The main purpose of R is to manipulate ‘objects’ to accomplish tasks.
Your goal is to assign objects and then use functions to manipulate
them.
There are many types (or classes) of objects. Many functions are
specifically tailored to deal with specific types of objects. Therefore,
it is critical that you understand the distinctions between different
types of objects, and how to best make use of each. Some packages
generate special types of objects, which can then be manipulated or
analyzed in special ways. Here, we will cover some of the most common
types of objects you will encounter.
Object Type | Detail |
---|---|
Numeric | Numbers |
Character | Text |
Factor | A set of characters with finite levels |
Logical | TRUE or FALSE |
Date | Dates and times can take on special formats |
Vector | A variable with multiple values of the same type (i.e., numeric, character, factor, logical, etc.) |
Matrix | A two-dimensional array of numbers |
Array | A set of numbers arranged in any number of dimensions. For example, you can have a three-dimentional array, which is essentially a stack of matrices. |
Data frame | A two-dimensional object with each column consisting of a numerica vector or character string. What you typically thing of as a spreadsheet. |
List | A bundle of any set of components. Each element in a list can be whatever object. Once you get used to them, lists are very useful. |
Other types of objects
Aside from these common types of objects, there are all sorts of other specialized objects that are outputs of specific functions. For example, the output of a specific statistical analysis (say, linear models, using the function
lm()
). But at the end of the day, even these are typically customized lists composed of the objects described above
Vectors are essentially a one-dimensional set of elements. The elements can be numbers (numeric vectors), characters, etc.
Let’s try making a numeric vector using a function
called c()
(for ‘combine’):
v=c(4,3,5,3,2,3,1)
v
## [1] 4 3 5 3 2 3 1
Objects can also be text. Text objects are called character strings. In R, all text needs to be contained within quotes (single or double quotes are allowed). Otherwise, it will just try to give you an object with that name.
We can combine multiple character strings into a vector. Each element can be a single letter, word, phrase, or entire sentences.
chars=c("a", "word", "or a phrase")
chars
## [1] "a" "word" "or a phrase"
If you try to combine letters and numbers into a single vector, it will turn into a character vector, with numbers treated as text:
numbersletters=c(1,2,3, "one", "two", "three")
numbersletters
## [1] "1" "2" "3" "one" "two" "three"
Factors are different from chracters in that they have levels. This will become a bit more important later when we start playing with dataframes.
factors=as.factor(numbersletters) #convert the vector above to factors
factors
## [1] 1 2 3 one two three
## Levels: 1 2 3 one three two
Objects can also be logical objects, i.e., TRUE or FALSE. Note all capitals. This class can be really important and useful.

■ TASKS FOR THIS EXERCISE ■
a: Write out the R object types tutorial word for word, from "We can combine" to "playing with dataframes.".
b: Extend the R object types tutorial past its last sentence.
The material plays no role in this work.

Entries on where items are located:

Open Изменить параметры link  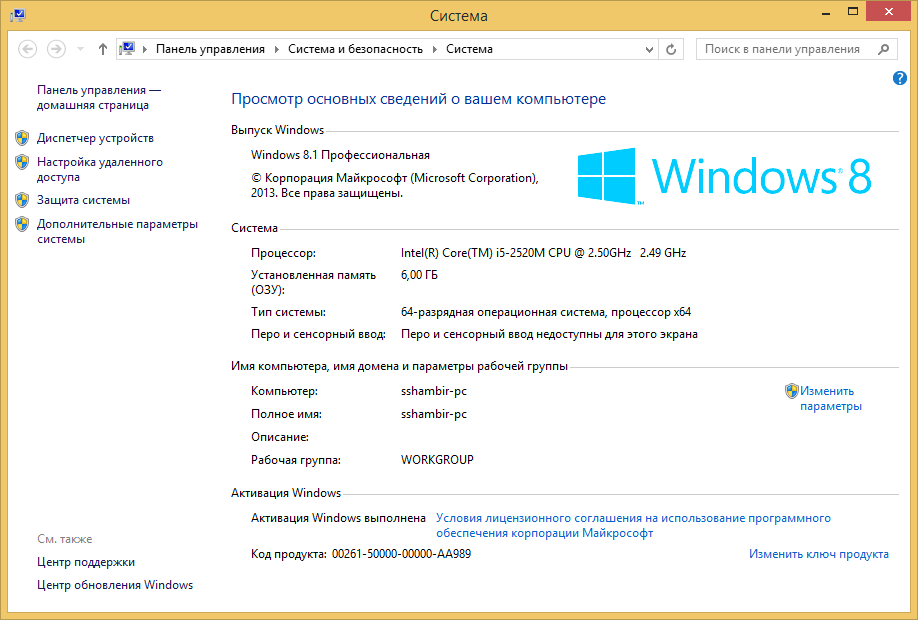click(x=829, y=399)
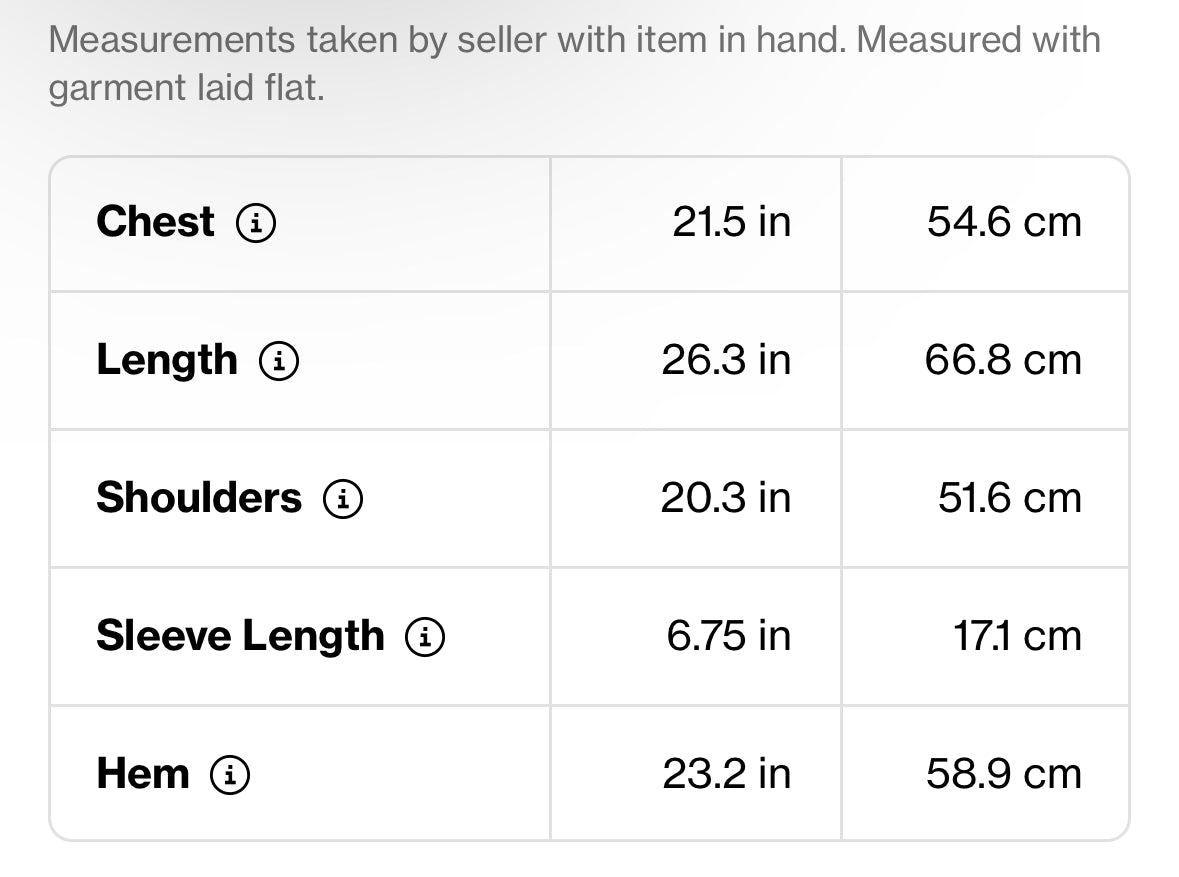Show info about Shoulders measurement
1179x877 pixels.
click(x=343, y=499)
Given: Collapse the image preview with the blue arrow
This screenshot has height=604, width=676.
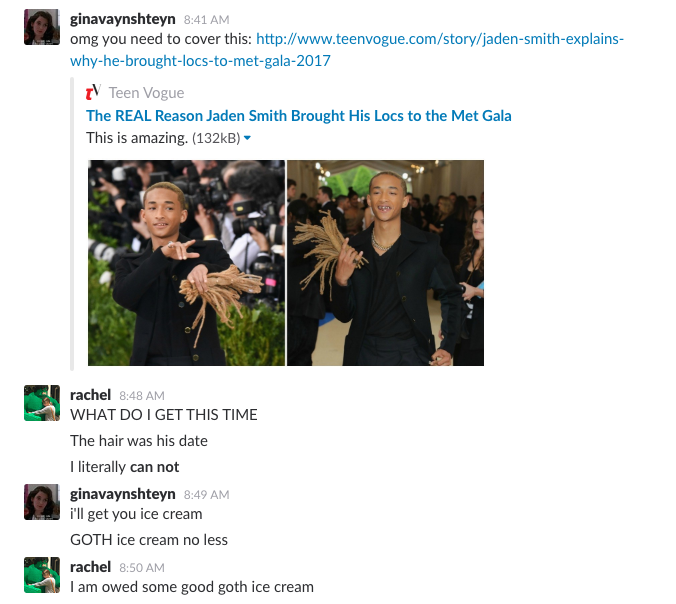Looking at the screenshot, I should 247,138.
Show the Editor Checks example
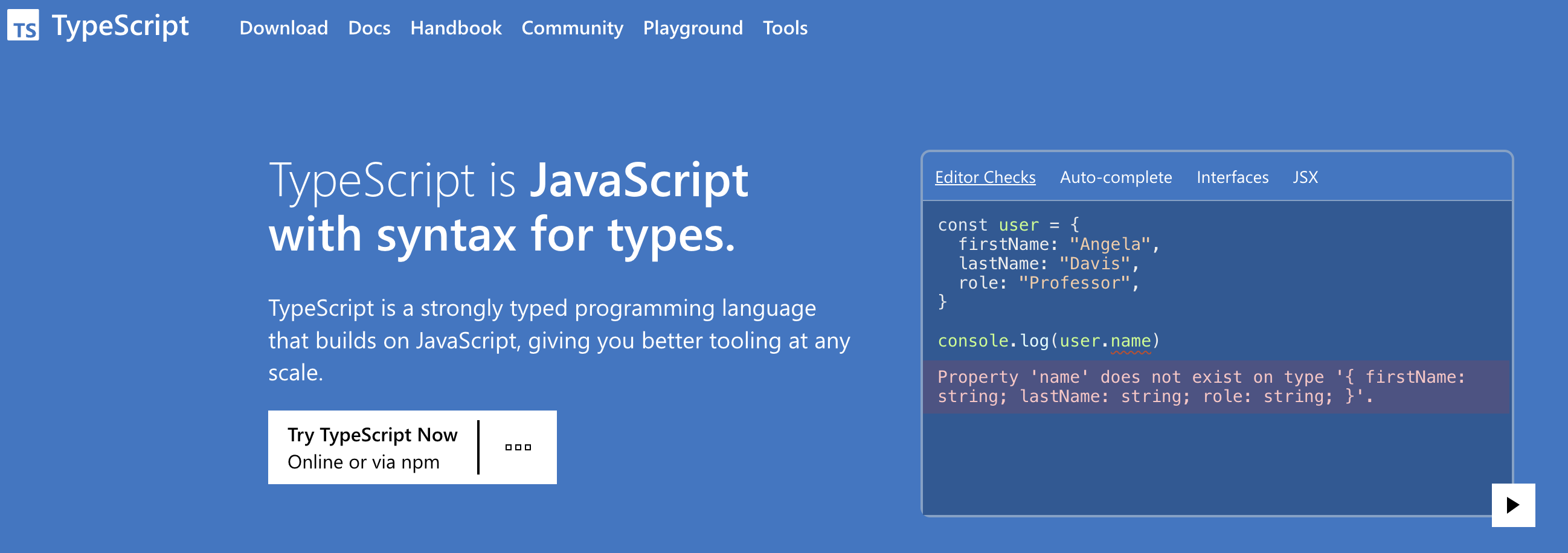 (x=985, y=177)
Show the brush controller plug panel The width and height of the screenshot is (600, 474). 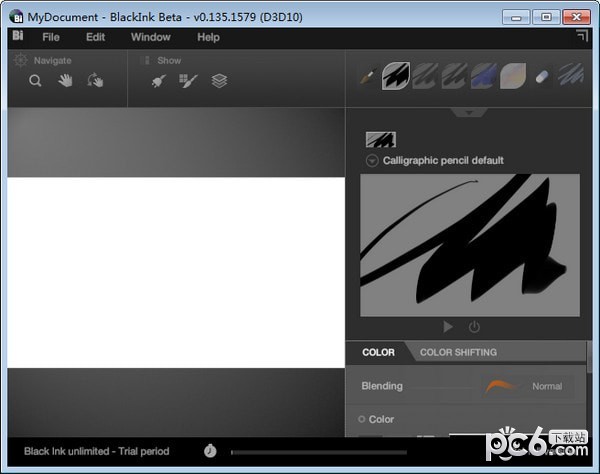[158, 81]
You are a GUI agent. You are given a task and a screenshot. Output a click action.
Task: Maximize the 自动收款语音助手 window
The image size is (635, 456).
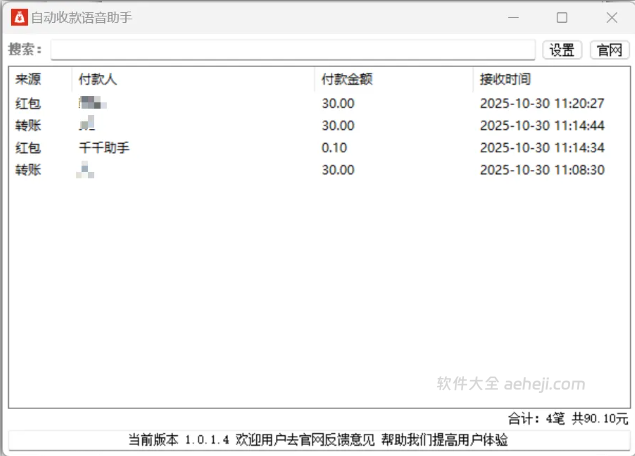coord(562,17)
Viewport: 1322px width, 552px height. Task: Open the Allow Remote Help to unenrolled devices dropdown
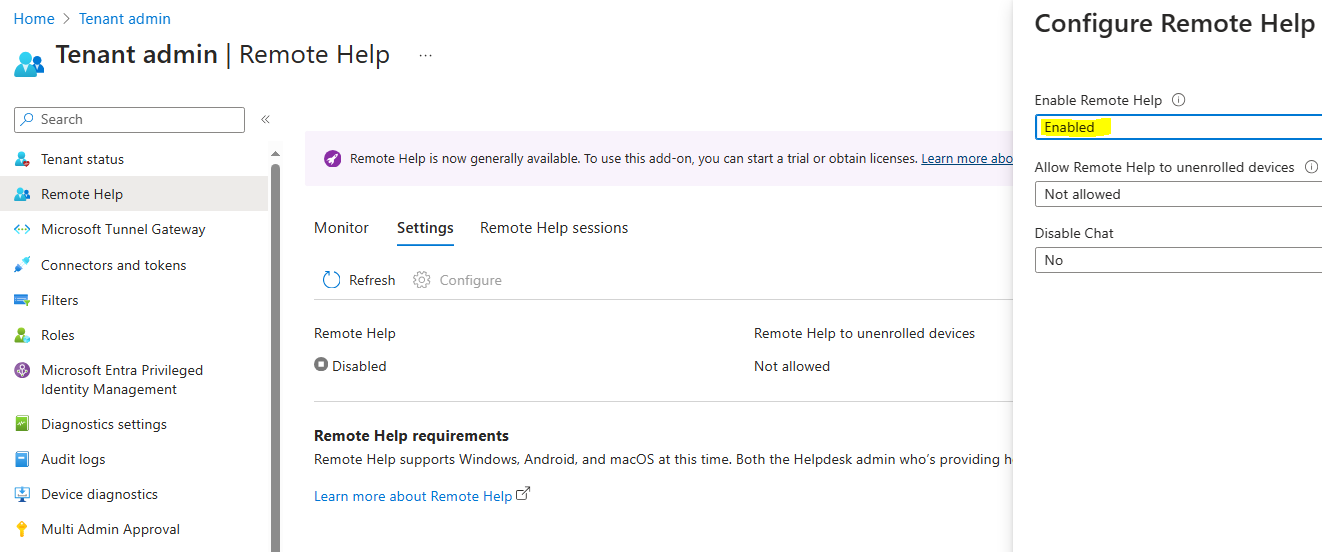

■ THE RESPONSES ■
a:
We can combine multiple character strings into a vector. Each element can be a single letter, word, phrase, or entire sentences.
chars=c("a", "word", "or a phrase")
chars
## [1] "a" "word" "or a phrase"
If you try to combine letters and numbers into a single vector, it will turn into a character vector, with numbers treated as text:
numbersletters=c(1,2,3, "one", "two", "three")
numbersletters
## [1] "1" "2" "3" "one" "two" "three"
Factors are different from chracters in that they have levels. This will become a bit more important later when we start playing with dataframes.

b:
logic=c(TRUE, TRUE, FALSE, FALSE)
logic
## [1] TRUE TRUE FALSE FALSE
One cool thing to note is that we can convert logical objects into numerics by adding a number:
logic+0
## [1] 1 1 0 0
You can see that TRUE becomes 1 and FALSE becomes 0
You can measure various attributes of this vector. For example, let’s find out how many numbers there are in this vector and add up all of the numbers. Try:
length(v)
## [1] 7
sum(v)
## [1] 21
From this, we can calculate the mean.
sum(v)/length(v)
## [1] 3
Of course, there is a pre-packaged function that calculates the mean of a vector, so this is simpler:
mean(v)
## [1] 3
Here are some more mathematical functions you can try out. Try typing these, and also try looking at the details of the functions using ?’functionname’:
function | meaning |
---|---|
max() |
maximum value |
min() |
minimum value |
sum() |
sum |
mean() |
average |
median() |
median |
range() |
returns vector of min and max values |
var() |
sample variance |
We can manipulate vectors as a whole. for example, let’s multiply the vector by 10.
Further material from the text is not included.